— Set task 1 —
Answer these from the GUI development reflection, one line each:
(a) Which Gloss function did the team end up using?
(b) Where was the origin placed in both the backend and the GUI?
(c) Which two Booleans are named as examples?
— Set task 2 —
According to the GUI development reflection, why did the team move away from the regular Gloss play function?
— Set task 3 —
Resume the GUI development reflection, picking up after its final sentence.

— Quoted passage —
▶
What did we learn from doing this?

GUI Development:

  • We first coded the GUI using the regular Gloss play function but later down the line, the music player introduced IO operations which were incompatible with our first approach. We learned that Haskell's pure functions cannot combine with IO's directly and must adapt our existing code to use monads to use the System Random functions. Surprisingly, Gloss had an interface for games in IO, which led to us using playIO.
  • Each pixel is 1x1 in width and height of the screen. It was a challenge at first where the canvas was empty since size wasn't taken into account. It is important to scale your picture components so they are of desired scale. To integrate the backend code, which had coordinates in single pixels, we had to keep track of the size in the GUI to enlarge and shrink pixels. The coordinates designed in the backend were perfect fit for the GUI since in both ends, the origin was dead center and so no extra calculations were needed.
  • Given a backend with clear documentation, the GUI was compartmentalized into several parts that the world state needed in order to function properly. Mostly Booleans were used (e.g. Paint, Auto) to indicate when an event should happen when the user initiates an action.
◀
— Data excerpt —
▶
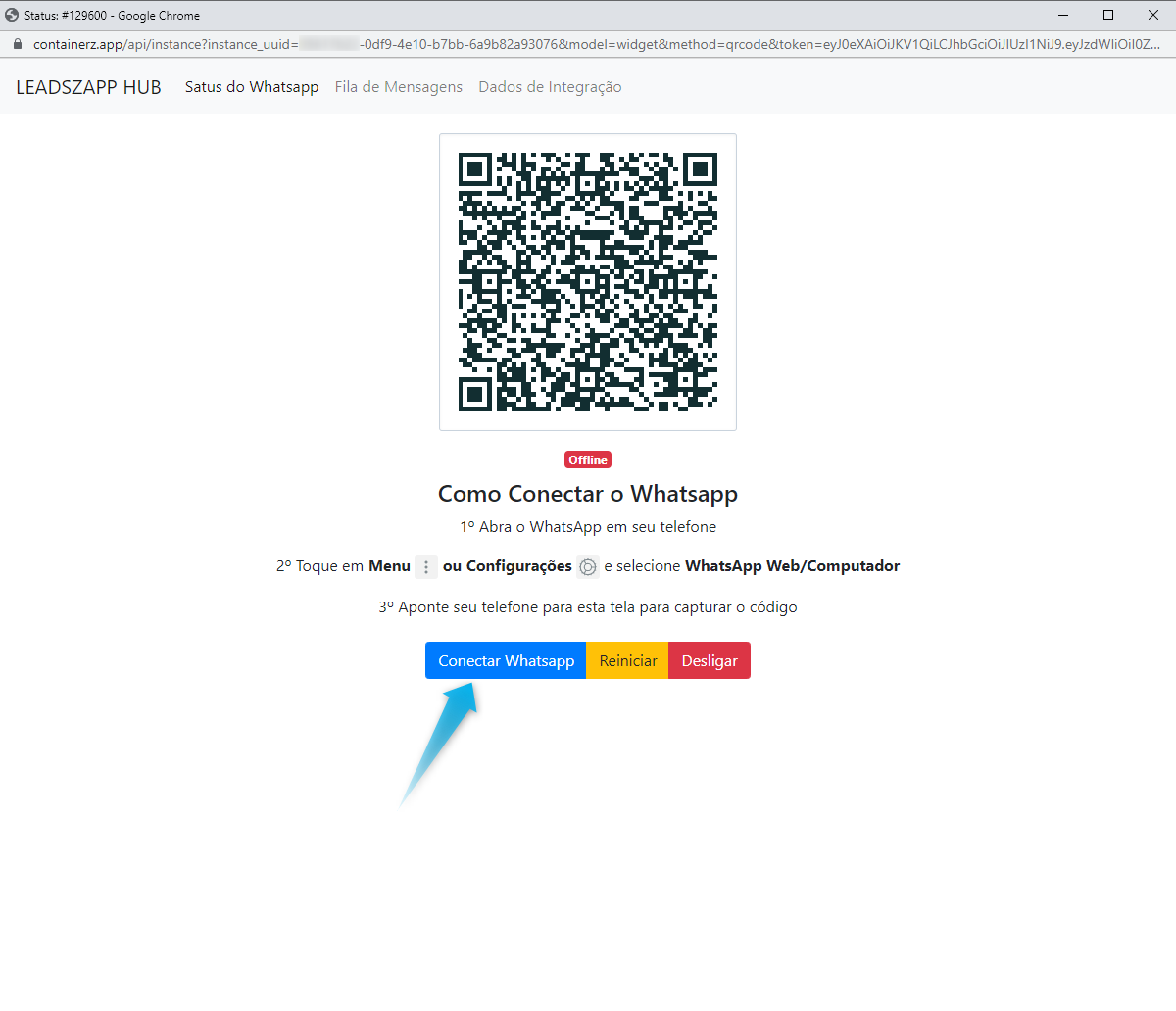Click the WhatsApp QR code image

[x=588, y=282]
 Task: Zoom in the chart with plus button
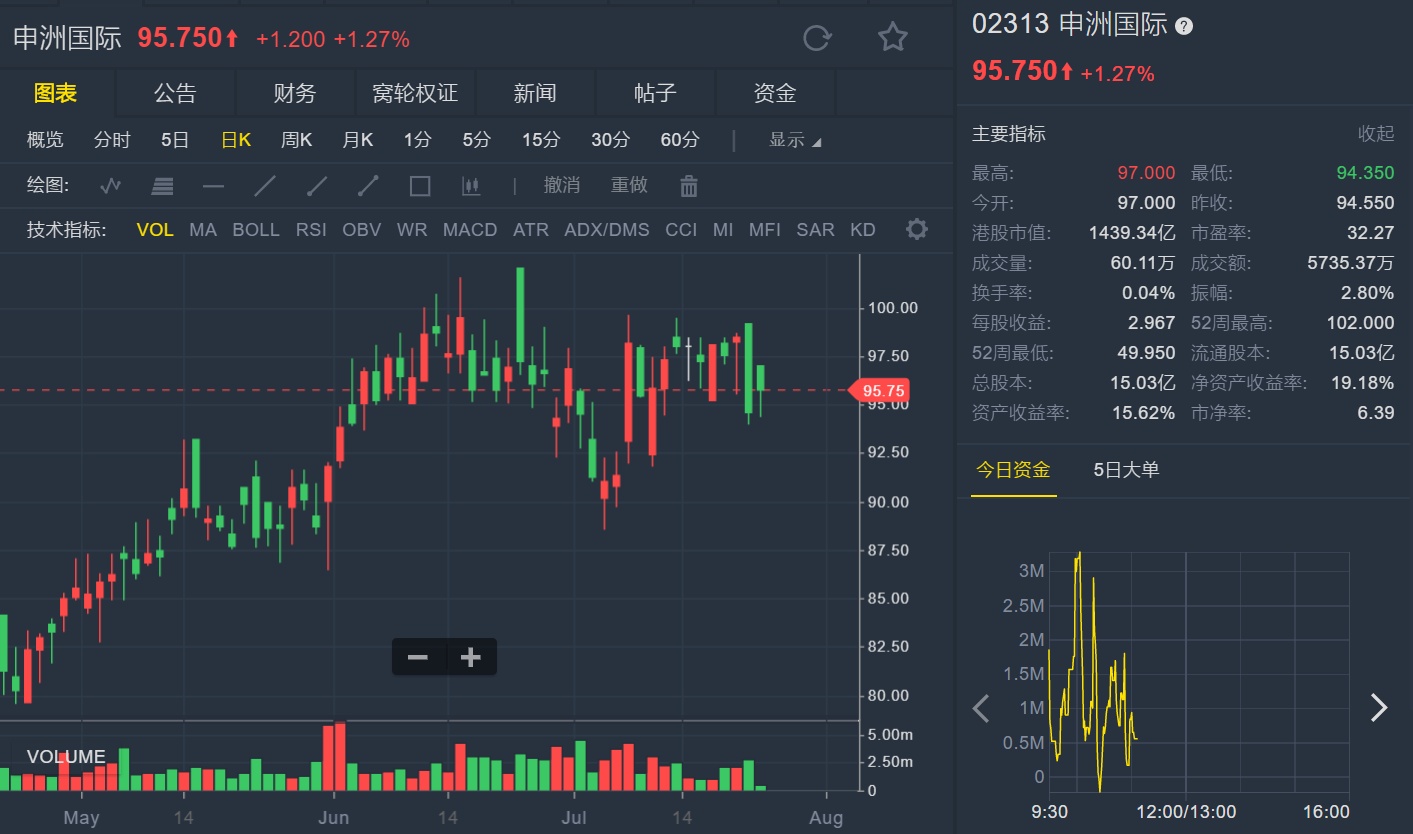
◀
— Exercise response 1 —
(a) playIO
(b) Dead center
(c) Paint and Auto

— Exercise response 2 —
The music player introduced IO operations, and these were incompatible with the first approach. Haskell's pure functions cannot combine with IO directly, so the team adapted the code to use monads and switched to Gloss's IO interface for games, playIO.

— Exercise response 3 —
Game Development:

  • Uses Haskell's lazy evaluation. implements an infinite world using an infinite list.
  • The simulation's logic is purely functional. Thanks to the "zero player" nature of the Game of Life, after getting the world's initial status from the user, we were able to implement all the following computations in a purely functional way with zero side effects.

Music Part:

  • We learnt how the music notes and chords could be manipulated in a functional way elegantly. The MIDI music library we use, called Euterpea, has implemented its special operator to manipulate its representation of Music, the Music class. Thanks to this design, we were able to treat music as any other common data type, and use functions like folder to combine a list of notes into a chord, just like adding all the elements in a list. This really expanded our view on what the functional programming could do.

What did not quite work:

  • The program is known to freeze when music is played, as Euterpea, the music library we used, plays music and stalls until it is done playing to continue its execution. This resulted in our GUI not responding and returning to normal after a few seconds. This indicates that our program is single threaded and this is one of the downsides of implementing a simulation that updates every frame and can't stall.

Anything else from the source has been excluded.